Voltage source vs. current source amplifiers

Ideal voltage source provides voltage that is independent of the load.
Power delivered will be inversely proportional to load impedance.

Ideal current source provides current that is independent of the load.
Power delivered will be proportional to load impedance.

Only certain ML models have powered woofers - my Aerius doesn’t for example. But I agree kijanski has it right. The amp will need to double the power when the load is halved in order to maintain a constant voltage. In contrast, the tube amps almost always either maintain the power or in some cases even increase the power when the load is reduced. What prompted me to read up on this was my current set up where I have my McIntosh MC2200 - 200 wpc @ 8,4,2 ohms, driving my Aerius MLs and I have a Vincent - 150 wpc @ 8 and 300 wpc @ 4 ohms, driving my Def. Tech. BP10s. The "science" seems to suggest that I have to swap amps/speakers but the MLs sound better with the MC2200. I’m sure there are other factors in play but it was worth the experiment. Mainly wondering if others have found a correlation between the amp design and the type of speakers, etc.

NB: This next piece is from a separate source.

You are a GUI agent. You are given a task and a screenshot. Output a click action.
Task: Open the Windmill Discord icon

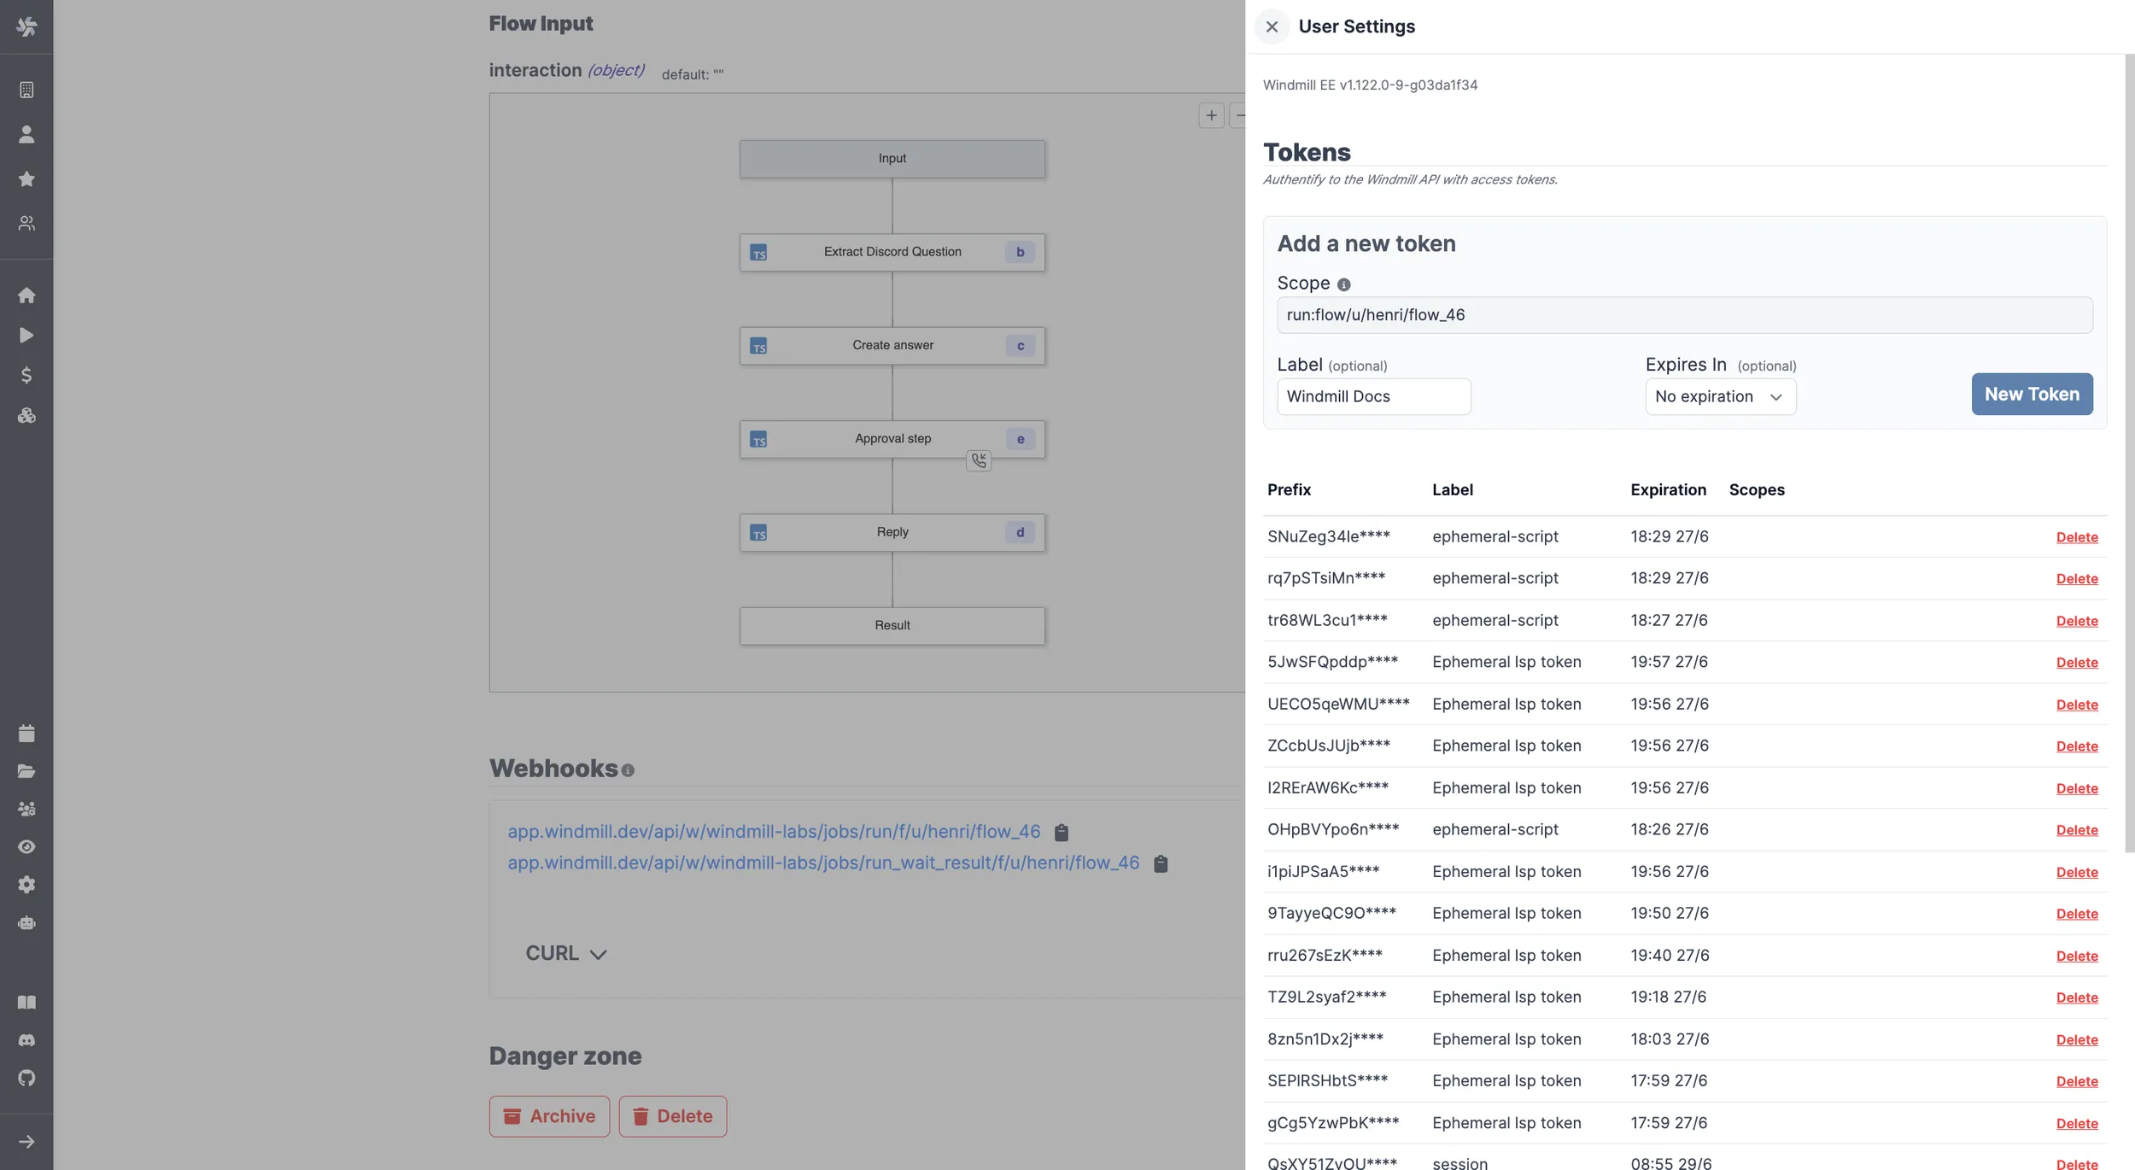click(26, 1039)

Ralph Karsten (atmasphere) has discussed this subject in depth here. Do a search of the topic, and look for his contributions.

Regarding the McIntosh solid state amps that have identical maximum power ratings into 8, 4, and 2 ohms, paradoxically they are best considered to be voltage source amps. They are a special case among solid state amps due to their use of autoformers at their outputs. Their max power ratings reflect the assumption that an 8 ohm load will be connected to the 8 ohm tap of the autoformer, and a 4 ohm load will be connected to the 4 ohm tap, and a 2 ohm load will be connected to the 2 ohm tap. However, for a given tap the current and power delivered will increase essentially in proportion to a decrease in load impedance, with voltage being held essentially constant, as long as the current drawn and the power delivered do not exceed the maximum capability of that tap into that impedance. Although the amp’s **maximum** current and **maximum** power capability into a 4 ohm load that is connected to the 8 ohm tap will presumably be less than if that 4 ohm load were connected to the 4 ohm tap. Likewise for a 2 ohm load connected to the 4 ohm tap vs. the 2 ohm tap.

All of that can be seen based on the amp’s specified damping factor, which is ">40" for most or all of the solid state McIntosh designs which utilize output autoformers. A damping factor of 40 corresponds to an effective output impedance of approximately 8/40 = 0.2 ohms for the 8 ohm tap, and 4/40 = 0.1 ohms for the 4 ohm tap, and 2/40 = 0.05 ohms for the 2 ohm tap. Those numbers are low enough to essentially result in voltage source behavior. (A theoretically ideal voltage source has an output impedance of zero). While most tube amps have damping factors that are in single digits, and not much more than that in most other cases, corresponding to effective output impedances that are measured in ohms, not fractions of ohms.

Regarding Martin-Logan speakers, Ralph (Atmasphere) has stated in past threads that many of them have been designed with solid state amplification (having low effective output impedance) specifically in mind. Most other electrostatics, certainly including (among many others) the classic Quad ESL-57 that was designed before solid state amplification existed, are considered by most (although not all) audiophiles to be best suited to tube amplification, that will come closer to providing at least a rough approximation of constant power delivery into the speaker’s varying load impedance than to providing constant voltage. See his paper on the subject here.

Regards,
-- Al